- Records for this task:

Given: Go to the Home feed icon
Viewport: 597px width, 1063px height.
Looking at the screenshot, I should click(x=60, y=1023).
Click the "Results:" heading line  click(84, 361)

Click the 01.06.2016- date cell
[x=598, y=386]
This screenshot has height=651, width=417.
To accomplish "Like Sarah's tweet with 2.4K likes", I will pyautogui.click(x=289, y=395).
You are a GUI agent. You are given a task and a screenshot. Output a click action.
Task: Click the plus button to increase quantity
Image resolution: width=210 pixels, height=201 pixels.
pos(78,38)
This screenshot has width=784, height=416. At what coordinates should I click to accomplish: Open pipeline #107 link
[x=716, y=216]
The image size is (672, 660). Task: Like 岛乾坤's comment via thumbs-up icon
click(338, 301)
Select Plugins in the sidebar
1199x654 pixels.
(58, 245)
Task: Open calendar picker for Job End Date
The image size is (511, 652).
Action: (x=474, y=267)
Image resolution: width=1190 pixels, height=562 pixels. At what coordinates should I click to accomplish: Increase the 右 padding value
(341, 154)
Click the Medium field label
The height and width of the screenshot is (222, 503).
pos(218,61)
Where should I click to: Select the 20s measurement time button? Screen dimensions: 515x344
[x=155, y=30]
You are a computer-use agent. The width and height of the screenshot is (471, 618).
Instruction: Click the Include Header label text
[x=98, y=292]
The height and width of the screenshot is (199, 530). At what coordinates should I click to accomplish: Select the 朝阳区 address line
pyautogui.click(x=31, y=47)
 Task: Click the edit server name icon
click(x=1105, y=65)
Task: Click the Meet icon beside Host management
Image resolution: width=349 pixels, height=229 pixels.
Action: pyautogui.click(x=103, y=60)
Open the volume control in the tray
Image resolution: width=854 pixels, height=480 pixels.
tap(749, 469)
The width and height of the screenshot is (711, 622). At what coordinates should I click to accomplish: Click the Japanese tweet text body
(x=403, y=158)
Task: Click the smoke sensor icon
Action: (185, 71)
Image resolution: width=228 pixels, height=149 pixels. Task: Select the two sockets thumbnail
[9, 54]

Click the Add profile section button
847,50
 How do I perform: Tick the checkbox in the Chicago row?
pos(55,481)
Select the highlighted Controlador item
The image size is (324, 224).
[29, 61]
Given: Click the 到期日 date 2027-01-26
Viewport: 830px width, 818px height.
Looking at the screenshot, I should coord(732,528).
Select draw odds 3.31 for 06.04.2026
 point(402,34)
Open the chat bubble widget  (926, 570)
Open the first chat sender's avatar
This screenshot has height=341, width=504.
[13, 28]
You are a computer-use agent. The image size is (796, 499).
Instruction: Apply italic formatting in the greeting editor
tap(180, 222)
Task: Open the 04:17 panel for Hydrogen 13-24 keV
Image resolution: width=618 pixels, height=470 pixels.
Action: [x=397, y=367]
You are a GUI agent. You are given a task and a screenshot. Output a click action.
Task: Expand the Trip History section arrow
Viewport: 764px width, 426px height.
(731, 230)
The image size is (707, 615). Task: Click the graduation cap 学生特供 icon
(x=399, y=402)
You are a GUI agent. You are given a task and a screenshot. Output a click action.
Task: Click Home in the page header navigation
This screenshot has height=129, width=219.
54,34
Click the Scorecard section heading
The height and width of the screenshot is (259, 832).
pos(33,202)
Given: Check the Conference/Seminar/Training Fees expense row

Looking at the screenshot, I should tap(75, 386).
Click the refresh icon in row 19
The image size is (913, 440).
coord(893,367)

- Task prompt: Search the entries above for "computer". Show every line that has it.

- Answer box:
You are a computer-use agent. The width and height of the screenshot is (471, 618).
You are a computer-use agent. The image size is (796, 499).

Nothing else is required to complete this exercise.